BORGER (voice over): Biden thought their bedside, not the Senate was where he ought to be.

(BEGIN VIDEO CLIP)

BORGER (on camera): Your brother is clearly considering not being sworn in. He does want to be a senator.

OWENS: Yes. He spoke to the governor to have the governor replace him.

(END VIDEO CLIP)

BORGER (voice over): But the Senate Majority Leader, Mike Mansfield changed Biden's mind.

(BEGIN VIDEO CLIP)

JOE BIDEN: He said, "Your wife worked really hard for you to get elected, cared a great deal about it, get sworn in and just stay six months."

JOE BIDEN, THEN SENATOR: If in six months or so there's a conflict between my being a good father and being a good senator, I promise you that I will contact the Governor as I had earlier and tell him that we can always get another senator, but they can't get another father.

JOE BIDEN: And they sent the Secretary of the Senate to the hospital room to swear me in, so I couldn't change my mind.

UNIDENTIFIED MALE: So help you God.

JOE BIDEN, THEN SENATOR: I do.

UNIDENTIFIED MALE: Congratulations, Senator.

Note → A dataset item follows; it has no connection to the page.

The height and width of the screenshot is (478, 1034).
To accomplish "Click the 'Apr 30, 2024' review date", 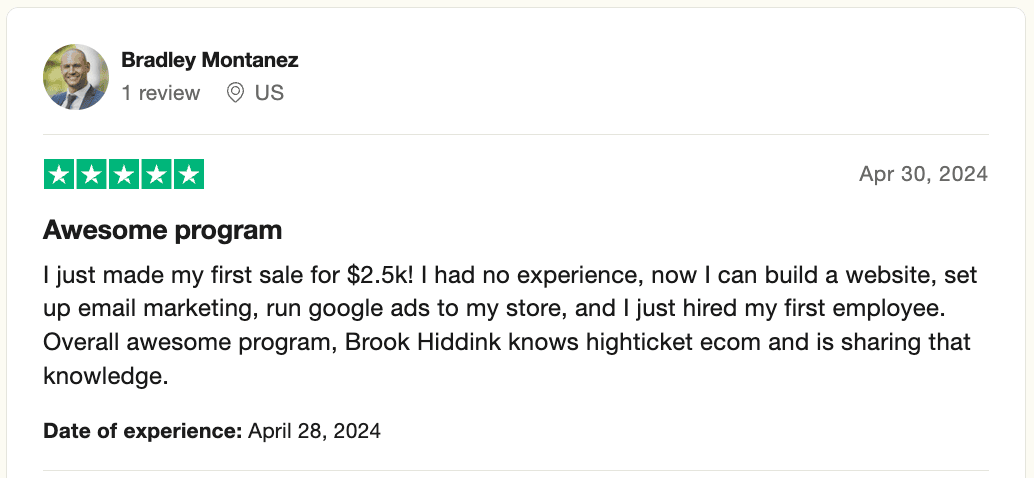I will tap(923, 175).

JOE BIDEN, THEN SENATOR: Thank you.

OWENS: The family and a few close friends were there. Hunter holding on to Beau's hand. It's heartbreaking.

(END VIDEO CLIP)

BORGER (voice over): The Biden family was devastated, but they had to move on, so Valerie moved in.

(BEGIN VIDEO CLIP)

OWENS: They were such a gift to me. The whole family was brokenhearted. And we just, you know, the big thing, take care of one another, not because it's her responsibility, but because it was a gift.

(END VIDEO CLIP)

BORGER (voice over): And while Valerie subbed in for mom, her brother also changed his plans.

(BEGIN VIDEO CLIP)

OWENS: The reason that Joe started to commute, he said they've lost their mom and they lost her baby sister. I cannot take them away and lose my mom and dada and Uncle Jimmy and Frankie and Aunt Val, so he will commute.

After the accident, I mean, the bond was like steel rods among the three of them.

(END VIDEO CLIP)

BORGER (voice over): Steel bonds with his boys and molten anger over the loss of his wife and baby.

(BEGIN VIDEO CLIP)

BORGER (on camera): You said you went around kind of looking for fights.

JOE BIDEN: I did.

BORGER: And you wrote that you even understand why people consider committing suicide.

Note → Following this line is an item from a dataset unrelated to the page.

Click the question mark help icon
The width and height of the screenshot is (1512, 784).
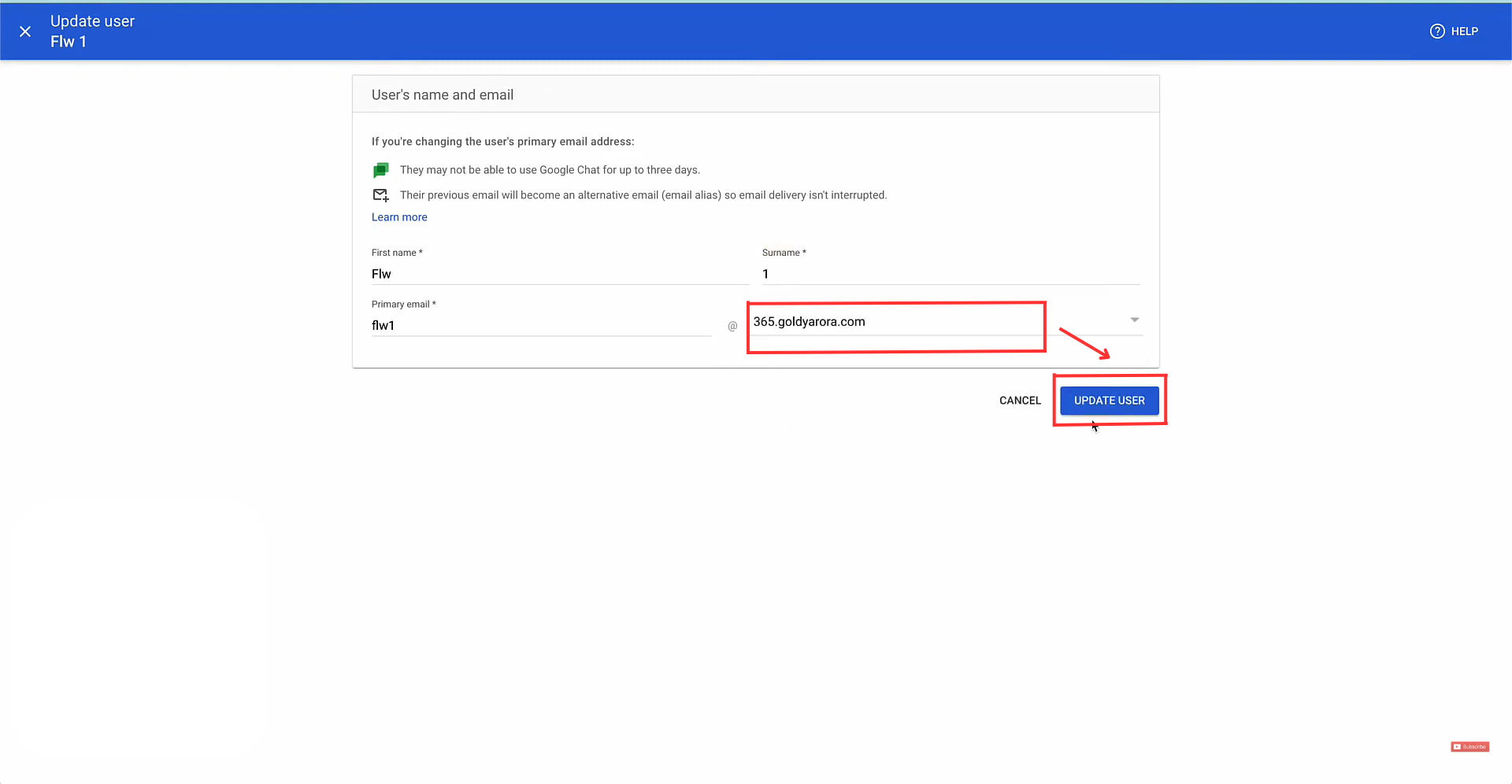click(1437, 31)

JOE BIDEN: I thought about what would it be like just to go to the Delaware Memorial Bridge and just jump off and end it all? But I didn't ever get in the car and do it -- not even close.

What saved me was really my voice.

(END VIDEO CLIP)

BORGER (voice over): On Capitol Hill, he found support he didn't expect from Senate elders of both parties.

(BEGIN VIDEO CLIP)

[20:30:10]

MURRAY: These old bulls all took him in and helped buffer him from that grief. Helped him carve a path towards real meaning and value in that experience. He saw their humanity before he saw their politics in many respects.

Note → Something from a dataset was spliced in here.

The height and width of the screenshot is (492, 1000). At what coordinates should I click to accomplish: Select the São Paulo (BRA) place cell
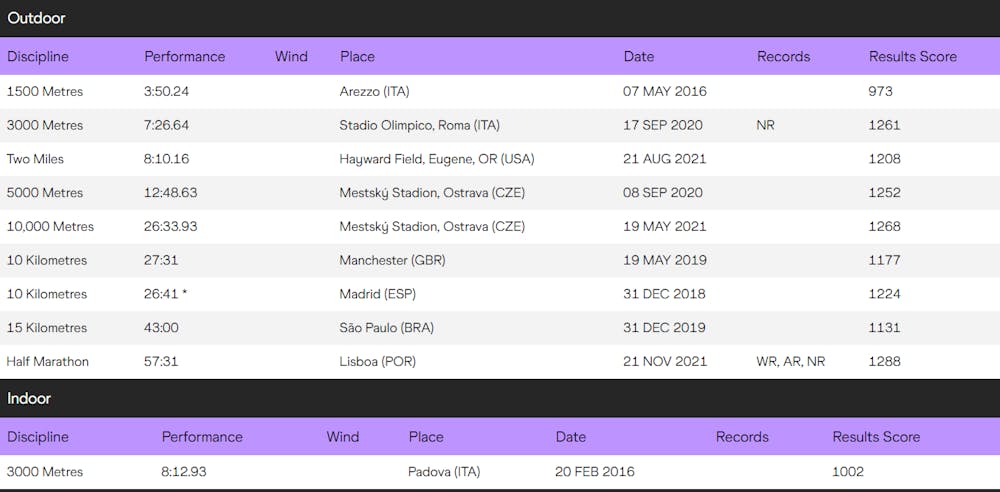(x=387, y=328)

GLORIA BORGER, CNN CHIEF POLITICAL ANALYST (voice-over): Biden Senate was a much less polarized place. And in a 1974 interview, he recoiled at being pigeonholed by special interest groups as either liberal or conservative. His political connections were always personal.

VAN JONES, CNN POLITICAL COMMENTATOR: We'll talk about a Republican opponent in private, with a great deal of empathy and compassion.

CHRIS DODD, (D) FMR SENATOR: Those relationships were built by a series of just quiet moments sitting down next to selling without any particular point to it, just to see how you're doing what's going on. BORGER (voice-over): He kept the personal close, and over the years became the unofficial eulogizer of the Senate, even delivering a final tribute for a conservative Republican segregationist.

JOE BIDEN (D) PRESIDENTIAL CANDIDATE: I tried to understand him. I learned from him and I watched him change oh so suddenly.

BORGER (on-camera): He delivered some sermons, eulogy too.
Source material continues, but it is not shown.